--- RECORDS FOR PROCESSING ---
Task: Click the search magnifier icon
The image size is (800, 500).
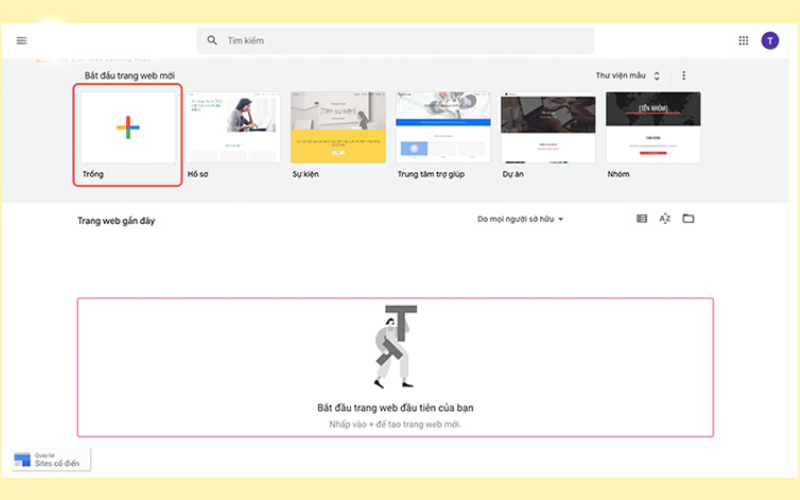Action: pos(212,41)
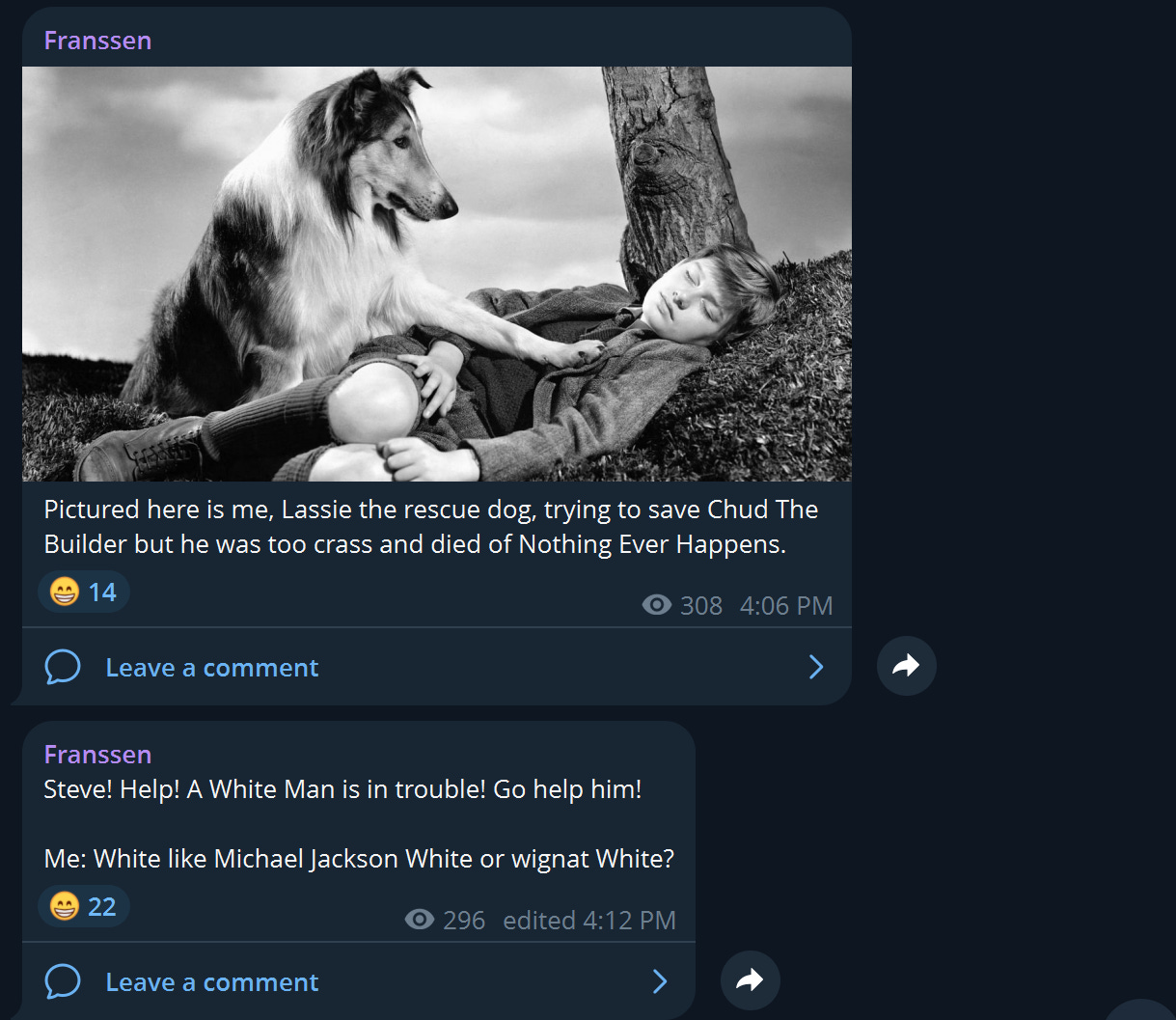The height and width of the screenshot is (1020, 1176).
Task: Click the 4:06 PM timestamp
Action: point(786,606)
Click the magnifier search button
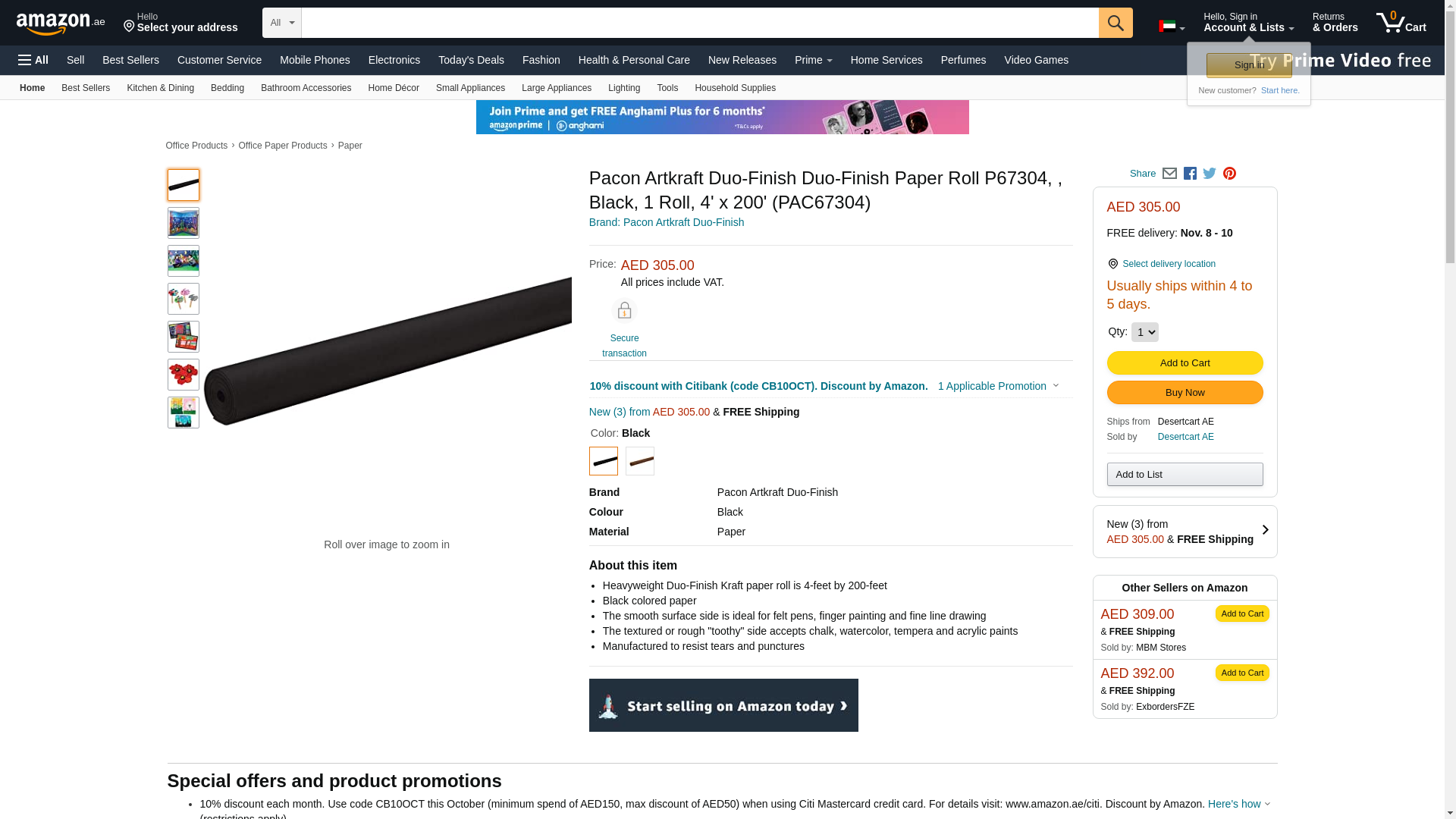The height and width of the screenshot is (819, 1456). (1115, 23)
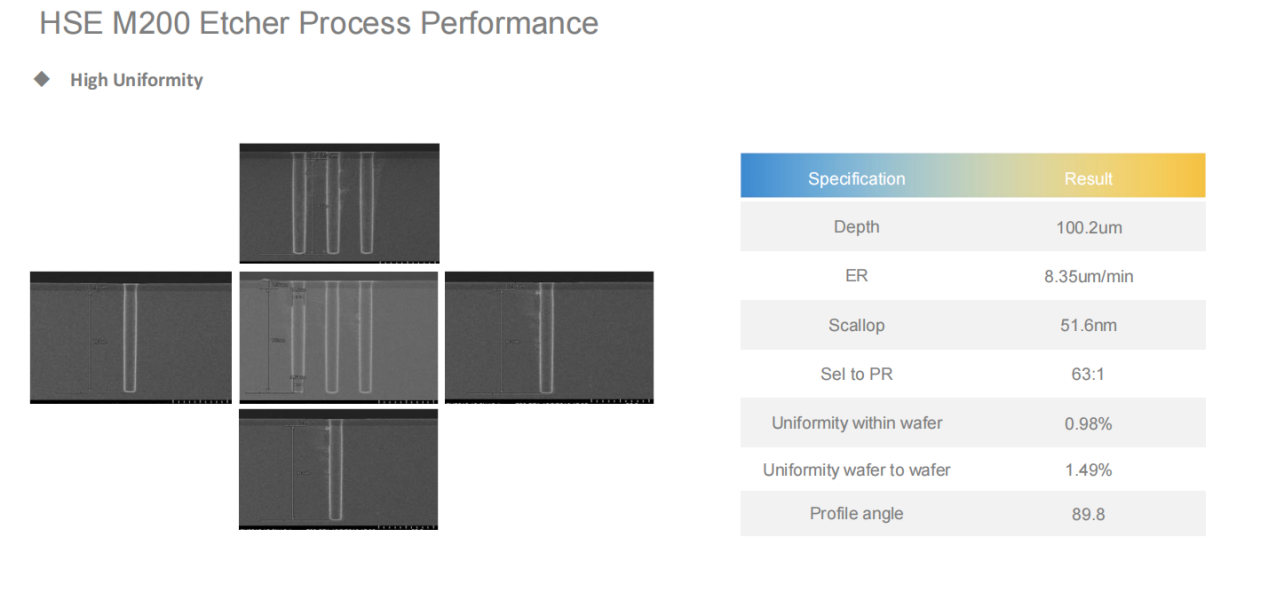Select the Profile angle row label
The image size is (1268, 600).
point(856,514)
---
→ ASSIGNMENT
No pictures should appear in the copy. Print exactly the lines above from the line containing "The image size is (800, 500)." through the last line of the data.

→ EXERCISE ANSWER
The image size is (800, 500).
Action: pos(212,41)
The height and width of the screenshot is (1020, 1176).
Task: Click the 4:06 PM timestamp
Action: point(786,606)
Click the magnifier search button
The height and width of the screenshot is (819, 1456). (1115, 23)
Select the Profile angle row label
The image size is (1268, 600).
point(856,514)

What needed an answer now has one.